What explains Venezuela´s shortage of currency?

The standard explanation of inflation and hyperinflation looks at the monetary supply and shows that a government that is running a large budget deficit prints excessive inorganic (i.e not backed by foreign reserves or other value) money. This essentially means you have more money chasing the same or fewer goods and leads prices to rise.

But there is another element—the velocity at which money circulates through the economy—and it too has to do with a lack of confidence in the currency. In an inflationary economy people generally want to use their cash as soon as possible. Nobody wants to save money in a bank account or stuff it in their mattress when it is continually losing its value. When this happens it creates more inflation. When this happens in an economy in the largest bill is worth 3 cents, it taxes the entire economic system.

In Venezuela, the most you can currently get out of an automatic teller machine is from 12-18,000 Bs, about $3-5. The ATMs that work have huge lines until they are empty. But they frequently breakdown since they are not made to continually emit large stacks of bills. Banks themselves cannot even keep relevant cash in their vaults.
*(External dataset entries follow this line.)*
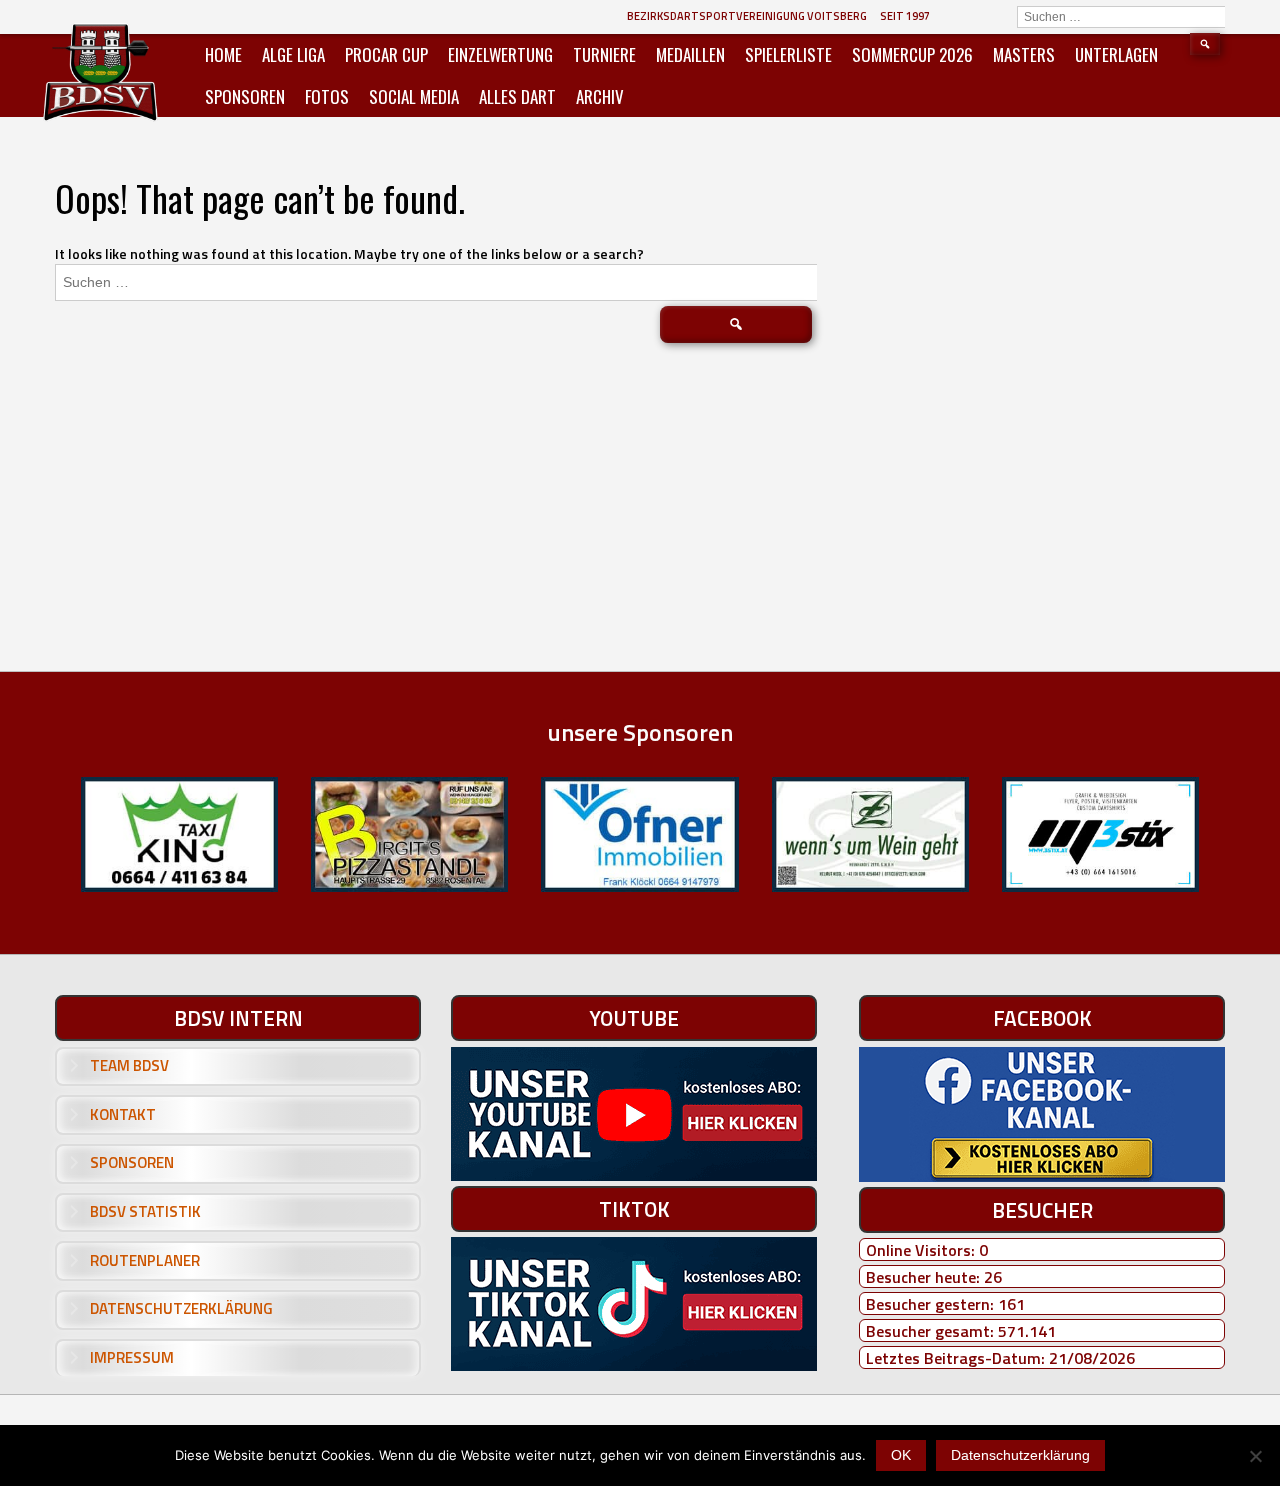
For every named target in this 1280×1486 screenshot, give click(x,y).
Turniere (604, 54)
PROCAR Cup (386, 54)
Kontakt (123, 1114)
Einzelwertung (500, 54)
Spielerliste (788, 54)
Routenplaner (145, 1260)
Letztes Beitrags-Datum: (957, 1358)
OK (901, 1455)
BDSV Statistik (145, 1211)
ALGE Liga (293, 54)
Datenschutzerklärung (181, 1308)
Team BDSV (129, 1065)
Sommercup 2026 (912, 54)
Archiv (600, 96)
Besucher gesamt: (932, 1331)
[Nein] (1255, 1456)
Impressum (132, 1357)
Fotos (327, 96)
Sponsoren (245, 96)
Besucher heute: (925, 1277)
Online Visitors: (922, 1250)
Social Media (414, 96)
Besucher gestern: (932, 1304)
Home (223, 54)
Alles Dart (517, 96)
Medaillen (690, 54)
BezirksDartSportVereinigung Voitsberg (747, 16)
Most have withdrawal caps of 30 or 50 thousand per day, which seriously impedes commerce in cash.

Electronic transactions are a solution. But not all of the economy is electronically connected. Taxis, for example, do not accept credit or ATM cards, nor do most street sellers. And the entire system can be overwhelmed when 70% of transactions take place electronically, in a system that only has capacity for 30% of them. Finally, as one gets further away from Caracas into the interior and rural areas, electronic pay points are less common.

Summary

·      The fundamental motor of Venezuela´s inflation is the printing of inorganic money.

·      But the lack of confidence in the government´s economic policy is probably a bigger cause.

·      It leads not only to more depreciation of the Bolivar, but increases the velocity of transactions which in turn creates more inflation

·      Add to this a monetary supply in which the largest bill is worth 3 cents and the entire system is overwhelmed.

·      Higher denomination bills will alleviate some of this.

·      However, bigger bills will also reinforce perceptions that the currency will not hold its value, and thereby increase inflationary pressure.

·      If something doesn’t change, we will have the same problem a few months down the road.

What needs to be done to address Venezuela´s economic meltdown?

A lot of things need to be done, but the sin qua non is to get ahold of the foreign exchange chaos. With a parallel rate that is almost 4000% higher than the official rate, there are incredible incentives for exchange arbitrage and capital flight meaning much of Venezuela´s scarce foreign currency earnings do not get used to import the goods Venezuela needs. Over the long term the overinflated currency has undermined local production by making exportation impossible and imports impossible to compete with. Doing so would provide some confidence in the government´s economic policy, facilitate national and foreign investment, and provide the groundwork for reactivating domestic production. No attempts at reviving the latter or diversifying the economy will get off the ground without first straightening out the foreign exchange market.